Oliver Mellors and Isolation

27 September 2010

         

Among the characters of literature, Lady Chatterley’s lover, Oliver Mellors, ranks stupendous. If there were no Russians or Lou Maytree, he would be top, but alas! I have no references to declare a winner. Like Lou Maytree and some of the RussiansLevin pops to mind—Mellors is a man apart; he stands alone, a totem of humanity.

Mellors was born, the son of coal miner, like DH Lawrence. Also like Lawrence, Mellors was somewhat physically frail, his strength damaged by sickness. A man of the lower classes, Mellors educated himself, he read books, he joined the army where he served under a colonel who befriended him. When the colonel died Mellors had a chance to raise in ranks, become a gentleman, the gentry, but he didn’t want to. Their lives were pointless to him. He returned to the mining village in which he was born, to more pettiness. He became a servant, a gamekeeper for the Chatterley’s.

Mellors lived alone in the Chatterley’s wood, apart from society, which he scorned. He protected his isolation from intrusions and women, as if the “civil” world were a poison which could soak into him and kill him.

But he knew that the seclusion of the wood was illusory. The industrial noises broke the solitude, the sharp lights, though unseen, mocked it. A man could no longer be private and withdrawn. The world allows no hermits.

This seclusion, or solitude, or isolation, is similar to that of the artist. Its necessity in Mellors reflects its necessity in Lawrence. It is the necessity of silence I honor in Mellors, in Lawrence, in Lou Maytree, for they are keenly aware of the wealth hidden in solitude’s quiet secrets. As keenly aware of its impossibilities, for solitude is double-edged.

“The world allows no hermits.” As the world always penetrates the sweet abode built by lovers. To be lovers, to be hermits, is a defiance that the “world” does not tolerate. Yet one does not have to be all hermit or all lover, for a little hermit or a little lover may also taste the iron displeasure towards one who chooses to go one’s own way.

There, in the world of the mechanical greedy, greedy mechanism and mechanised greed, sparkling with lights and gushing hot metal and roaring with traffic, there lay the vast evil thing, ready to destroy whatever did not conform.

Sadly, this condition has never changed. We still risk a type of destruction for non-conformity. We always have and we always will, it seems; such is the life of the artist. Lawrence knew this by the difficulties endured to get his works published and the public’s definitions of obscenity : he gave this knowledge to Mellors.

Near the end of Lady Chatterley’s Lover, Mellors suffers a similar outcry to what Lawrence experienced for publishing his book.
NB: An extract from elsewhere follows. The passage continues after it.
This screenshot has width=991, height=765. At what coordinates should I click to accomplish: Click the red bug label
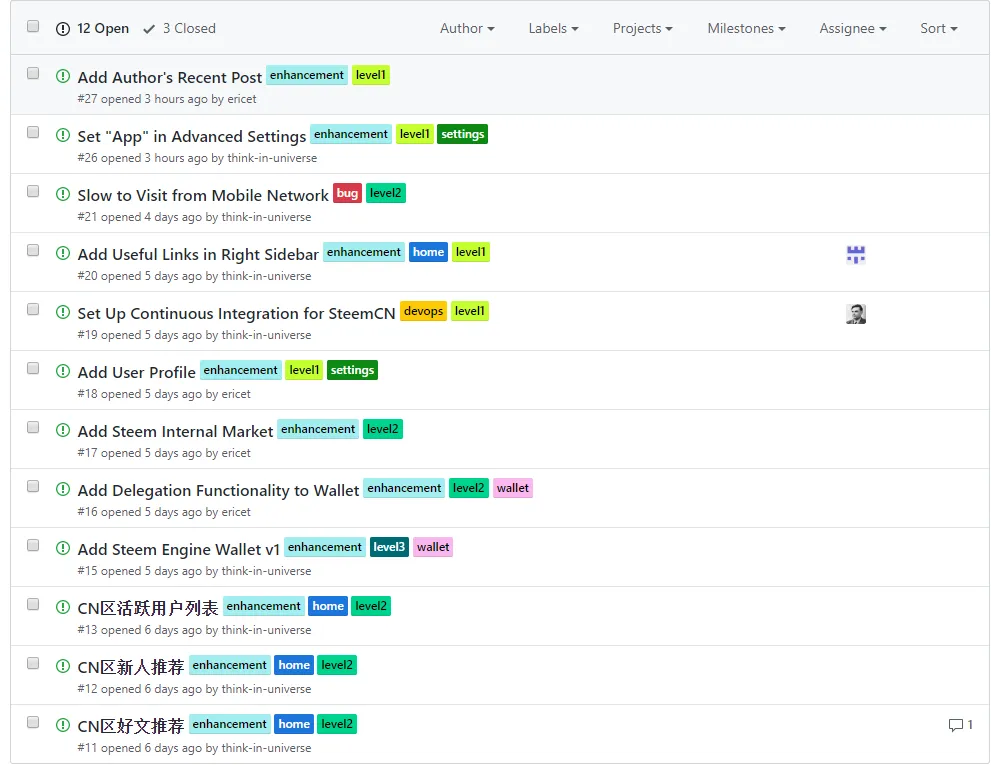pyautogui.click(x=347, y=193)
His estranged wife returns to him and because Mellors no longer wants her and, finding evidence of another woman in his cottage, she goes about town loudly detailing their previous sex life. Though it was only a series of “minor perversions” of which others are also no doubt guilty, Mellors is subsequently destroyed and must leave the Chatterley’s and Tevershall, his childhood home.

The reader knows that the public is not simply outraged at Mellors’ sexual choices; but that they are also outraged at his aloofness towards them and for what Constance Chatterley calls “the courage of [his] own tenderness.” In the beginning of the book, Mellors and later Constance, fears what the world can do to their love, their mutual tenderness. So then, isolation is also protection.

He felt, if he could not be alone, and if he could not be left alone, he would die. His recoil away from the outer world was complete. His last refuge was the wood. To hide himself there!

If one is sensitive, or tender, there is so much harm that can befall on one. Or what’s worse, one may become as cold and hard and shielded as those who chafe away at the warm feeling soul. And so again, the case is made: against the cold-hearted, for the warm-hearted. For there really is no choice if one wants to keep one’s good hot flow of life intact. Mellors proves this again and again, in his tenderhearted fucking and his bitterness towards the greedy mechanisms of the world. Because really, what good are our lives if not this simplicity, this sympathy, this softness, tenderness of life?

It is the way our sympathy flows and recoils that really determines our lives. And here lies the vast importance of the novel, properly handled. It can inform and lead into new places the flow of our sympathetic consciousness, and it can lead our sympathy away in recoil from things gone dead.